Jim Hendler <hendler@cs.umd.edu>
30/07/2004 23:31

        To:     Jos De_Roo/AMDUS/MOR/Agfa-NV/BE/BAYER@AGFA, eric@w3.org
        cc:     "Seaborne, Andy" <andy.seaborne@hp.com>, public-rdf-dawg@w3.org
        Subject:        Querying multipl sources objective

Forgive me for jumping in late -- but I am catching up after a bunch of 
travel -- I've looked at 4. and the new 4.5.1 and I must admit to 
confusion -- 4.5.1 looks kind of cool, but strikes me as sort of either 
amazngly difficult to implement or not terribly useful - so I may be 
missing something...

That is:

4.5.1 Querying Multiple Sources

It should be possible for a query to specify which of the available RDF 
graphs it is to be executed against. If more than one RDF graph is 
specified, the result is as if the query had been executed against the 
merge of the specified RDF graphs.

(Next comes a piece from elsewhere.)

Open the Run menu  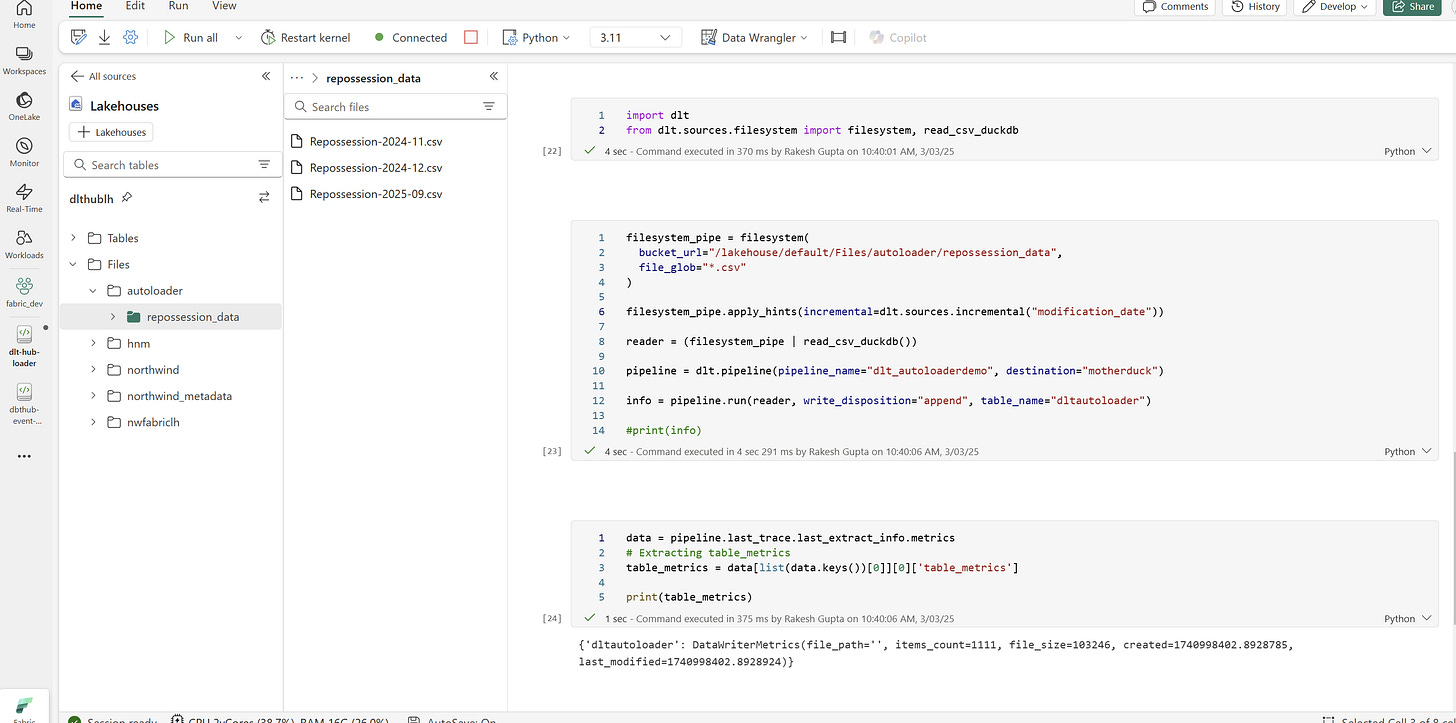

Query processors with a single 
available RDF graph trivially satisfy this objective.

now consider -- if we used the old 4.5 we simply sent the query to each DB 
and aggregated the results.  In the new one, we have two choices:  either 
we (i) handle it in a distributed way, or (ii) we merge the graphs and 
then query them

(i) seems to me to be very difficult - in fact, I'm pretty sure this is a 
hard research task I would give someone a PhD for -- that is, if we assume 
the graph is distributed among many servers, and each only has part of the 
query space, then suppose I'm querying for a set of triples concerning 
variables A,B, and C.   If I send the whole query to every DB, there is 
not likely to be any one which unifies with all the variables since they 
may be distributed among the various stores.  If I have to analyze the 
query, know what is in the stores, and then send only the appropriate 
pieces of queries to the appropriate servers and then reassemble the 
results, well, that seems hard to implement (in fact, doing this in DB 
space has been the subject of a number of research projects and theses in 
the past few years - so I am pretty sure this is non-trivial to say the 

(ii) if we assume that to avoid the difficulty in (i) we first unify the 
graphs and then query them, well heck that won't scale worth crap -- 
supposing, for example, I'm playing with the results of several FOAF 
scrapers -- each one has collected more than 1M people and my query is to 
find any two people with the same email address (or any other feature) -- 
if I have to merge the graphs, I'll need some huge amount of memory to do 

In short, (i) has difficulties with distribution and (ii) has problems 
with centralization -- is either of these actually 
implemented/implementable?   Am I misunderstanding the objective??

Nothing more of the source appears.